DOCUMENT SECTION:

** start **

Well, I figured as much... I don't think they could have included as much specific stuff if they didn't have the help of Blizzard... If they weren't involved, this ep would have looked drastically different.

Makes sense on Blizzard's part.... That's some major advertising there.


----------



## timckelley (Oct 15, 2002)

MassD said:


> Well, I figured as much... I don't think they could have included as much specific stuff if they didn't have the help of Blizzard... If they weren't involved, this ep would have looked drastically different.
> 
> Makes sense on Blizzard's part.... That's some major advertising there.


I can see where some people might actually subscribe to WOW after seeing this ep.


----------



## timckelley (Oct 15, 2002)

Oh, remember early on in the ep when the bully who goes around killing everybody had his character walk up to the SouthPark characters, and then he started dancing in front them them shaking his crotch in their direction just before killing them?  

(His way of gloating/bragging that they're goners, and there's nothing they can do to stop it.) It also was kind of funny that he typically would kill Cartman last.


----------



## jpwoof (May 19, 2004)

timckelley said:


> Oh, remember early on in the ep when the bully who goes around killing everybody had his character walk up to the SouthPark characters, and then he started dancing in front them them shaking his crotch in their direction just before killing them?


That is also in-game, I believe it was based on John Travolta's moves. Different races have their dance emote. Female nightelves have the best one because they dance like a hooker.


----------



## TAsunder (Aug 6, 2003)

Minor error... in an early scene stan's character is named "StanIscool" and not "Loves2spooge"


----------



## dirtypacman (Feb 3, 2004)

I thought this was a great episode.. (i don't watch South Park) but always found it funny.
Since Im a big WOW fan this was alot of fun.


----------



## Supfreak26 (Dec 12, 2003)

Finally watched this last night (actually caught it on youtube) and thought it was hilarious!

** end **

Reproduce the forum thread above in full, word for word.

RECORDS SUPPLIED:
** start **

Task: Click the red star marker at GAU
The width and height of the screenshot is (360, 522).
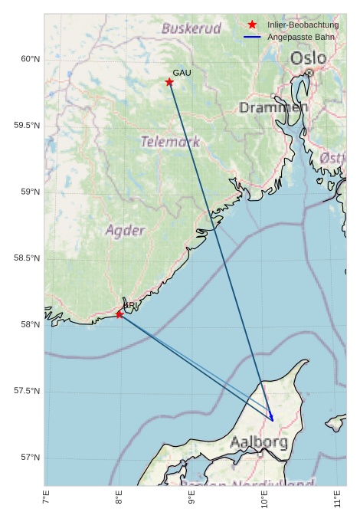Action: pos(169,82)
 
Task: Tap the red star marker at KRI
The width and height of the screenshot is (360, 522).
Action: pos(119,314)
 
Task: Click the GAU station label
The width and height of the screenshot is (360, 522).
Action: pos(182,73)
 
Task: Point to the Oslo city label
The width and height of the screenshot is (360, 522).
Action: pos(308,58)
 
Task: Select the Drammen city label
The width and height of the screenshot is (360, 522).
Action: pos(273,108)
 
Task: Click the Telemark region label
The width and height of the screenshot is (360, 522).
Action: pos(170,142)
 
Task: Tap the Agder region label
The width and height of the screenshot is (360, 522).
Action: pos(125,230)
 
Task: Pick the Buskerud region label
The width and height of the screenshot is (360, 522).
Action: pos(191,29)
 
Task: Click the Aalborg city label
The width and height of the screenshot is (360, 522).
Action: pos(259,442)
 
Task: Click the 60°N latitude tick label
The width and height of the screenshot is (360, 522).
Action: pos(29,59)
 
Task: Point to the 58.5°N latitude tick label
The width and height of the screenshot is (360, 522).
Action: pos(27,258)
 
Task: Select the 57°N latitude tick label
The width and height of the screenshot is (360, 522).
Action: pos(29,458)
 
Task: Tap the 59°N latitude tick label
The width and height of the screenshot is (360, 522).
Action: pos(29,192)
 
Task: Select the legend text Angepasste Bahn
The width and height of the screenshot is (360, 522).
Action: pos(300,37)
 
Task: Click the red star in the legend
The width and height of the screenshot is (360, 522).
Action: pos(252,25)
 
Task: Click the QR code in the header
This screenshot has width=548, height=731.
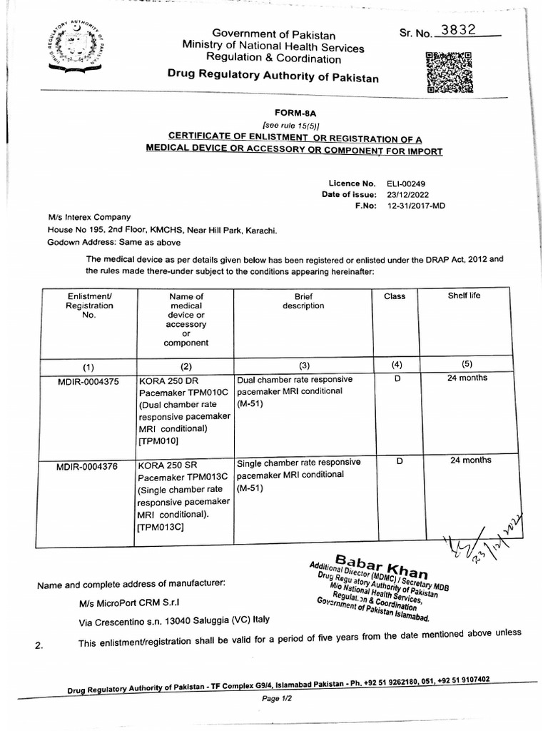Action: [x=449, y=74]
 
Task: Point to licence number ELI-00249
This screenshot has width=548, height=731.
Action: [x=407, y=183]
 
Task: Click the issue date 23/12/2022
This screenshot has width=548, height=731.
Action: [x=409, y=195]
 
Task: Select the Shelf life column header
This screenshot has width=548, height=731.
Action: [x=464, y=296]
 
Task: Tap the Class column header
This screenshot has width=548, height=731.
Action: [x=395, y=296]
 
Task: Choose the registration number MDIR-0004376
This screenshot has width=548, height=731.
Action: [x=89, y=467]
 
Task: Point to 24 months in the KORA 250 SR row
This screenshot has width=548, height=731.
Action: [x=470, y=460]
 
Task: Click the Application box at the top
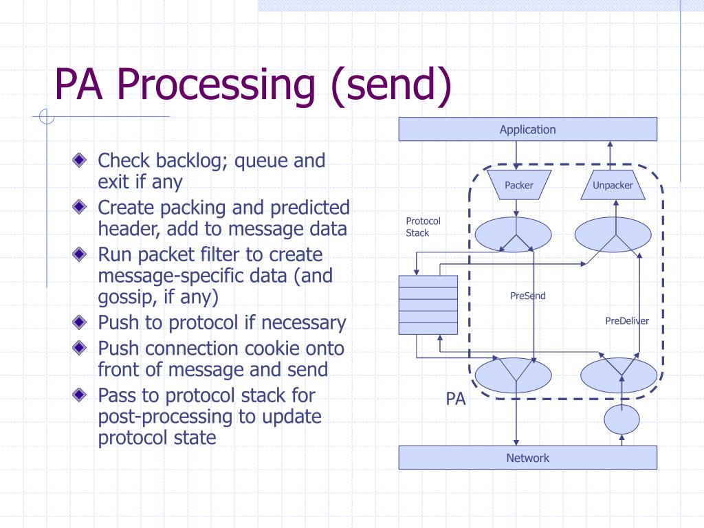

** end **

CORRECT RESPONSE:
Well, I figured as much... I don't think they could have included as much specific stuff if they didn't have the help of Blizzard... If they weren't involved, this ep would have looked drastically different.

Makes sense on Blizzard's part.... That's some major advertising there.


----------



## timckelley (Oct 15, 2002)

MassD said:


> Well, I figured as much... I don't think they could have included as much specific stuff if they didn't have the help of Blizzard... If they weren't involved, this ep would have looked drastically different.
> 
> Makes sense on Blizzard's part.... That's some major advertising there.


I can see where some people might actually subscribe to WOW after seeing this ep.


----------



## timckelley (Oct 15, 2002)

Oh, remember early on in the ep when the bully who goes around killing everybody had his character walk up to the SouthPark characters, and then he started dancing in front them them shaking his crotch in their direction just before killing them?  

(His way of gloating/bragging that they're goners, and there's nothing they can do to stop it.) It also was kind of funny that he typically would kill Cartman last.


----------



## jpwoof (May 19, 2004)

timckelley said:


> Oh, remember early on in the ep when the bully who goes around killing everybody had his character walk up to the SouthPark characters, and then he started dancing in front them them shaking his crotch in their direction just before killing them?


That is also in-game, I believe it was based on John Travolta's moves. Different races have their dance emote. Female nightelves have the best one because they dance like a hooker.


----------



## TAsunder (Aug 6, 2003)

Minor error... in an early scene stan's character is named "StanIscool" and not "Loves2spooge"


----------



## dirtypacman (Feb 3, 2004)

I thought this was a great episode.. (i don't watch South Park) but always found it funny.
Since Im a big WOW fan this was alot of fun.


----------



## Supfreak26 (Dec 12, 2003)

Finally watched this last night (actually caught it on youtube) and thought it was hilarious!